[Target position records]
───

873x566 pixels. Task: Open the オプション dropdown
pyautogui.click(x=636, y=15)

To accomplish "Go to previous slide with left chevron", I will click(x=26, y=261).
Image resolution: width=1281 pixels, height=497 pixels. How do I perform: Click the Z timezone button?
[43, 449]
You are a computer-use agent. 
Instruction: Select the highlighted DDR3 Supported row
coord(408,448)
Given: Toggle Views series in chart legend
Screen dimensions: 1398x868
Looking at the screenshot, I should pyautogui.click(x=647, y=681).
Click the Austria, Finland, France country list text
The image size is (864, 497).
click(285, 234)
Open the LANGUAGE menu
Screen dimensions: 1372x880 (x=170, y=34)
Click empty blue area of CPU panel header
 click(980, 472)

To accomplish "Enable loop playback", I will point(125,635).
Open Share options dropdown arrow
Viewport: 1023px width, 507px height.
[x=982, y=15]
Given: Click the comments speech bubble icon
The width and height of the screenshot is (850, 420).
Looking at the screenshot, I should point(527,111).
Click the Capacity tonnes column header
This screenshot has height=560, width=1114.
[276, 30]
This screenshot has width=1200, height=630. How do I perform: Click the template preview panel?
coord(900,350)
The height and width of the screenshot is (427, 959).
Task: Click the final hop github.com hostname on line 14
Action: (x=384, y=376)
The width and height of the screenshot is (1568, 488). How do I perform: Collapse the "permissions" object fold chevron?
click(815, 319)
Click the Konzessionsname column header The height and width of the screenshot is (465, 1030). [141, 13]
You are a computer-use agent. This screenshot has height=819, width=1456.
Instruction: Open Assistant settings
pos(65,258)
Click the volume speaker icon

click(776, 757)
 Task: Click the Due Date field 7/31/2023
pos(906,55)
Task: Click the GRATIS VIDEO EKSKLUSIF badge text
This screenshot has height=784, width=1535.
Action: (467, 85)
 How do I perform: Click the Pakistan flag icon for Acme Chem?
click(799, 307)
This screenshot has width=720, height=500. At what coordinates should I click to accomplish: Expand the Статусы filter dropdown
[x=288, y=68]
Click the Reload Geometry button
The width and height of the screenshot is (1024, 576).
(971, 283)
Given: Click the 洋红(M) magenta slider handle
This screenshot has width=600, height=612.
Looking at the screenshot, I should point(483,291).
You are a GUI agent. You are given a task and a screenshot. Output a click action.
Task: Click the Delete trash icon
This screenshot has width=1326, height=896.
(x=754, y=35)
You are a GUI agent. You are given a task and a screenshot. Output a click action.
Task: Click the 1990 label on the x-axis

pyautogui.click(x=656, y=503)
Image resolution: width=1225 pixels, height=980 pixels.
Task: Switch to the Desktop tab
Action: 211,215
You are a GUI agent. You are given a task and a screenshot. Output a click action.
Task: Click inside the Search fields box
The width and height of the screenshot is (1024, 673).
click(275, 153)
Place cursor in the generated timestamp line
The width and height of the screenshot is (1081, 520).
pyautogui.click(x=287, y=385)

───

Copy the lines above word for word, starting at the line that contains "This screenshot has width=720, height=500." and ending after the line that contains "Action: 211,215".

This screenshot has width=720, height=500. At what coordinates should I click to accomplish: Expand the Статусы filter dropdown
[x=288, y=68]
Click the Reload Geometry button
The width and height of the screenshot is (1024, 576).
(971, 283)
Given: Click the 洋红(M) magenta slider handle
This screenshot has width=600, height=612.
Looking at the screenshot, I should point(483,291).
You are a GUI agent. You are given a task and a screenshot. Output a click action.
Task: Click the Delete trash icon
This screenshot has width=1326, height=896.
(x=754, y=35)
You are a GUI agent. You are given a task and a screenshot. Output a click action.
Task: Click the 1990 label on the x-axis

pyautogui.click(x=656, y=503)
Image resolution: width=1225 pixels, height=980 pixels.
Task: Switch to the Desktop tab
Action: 211,215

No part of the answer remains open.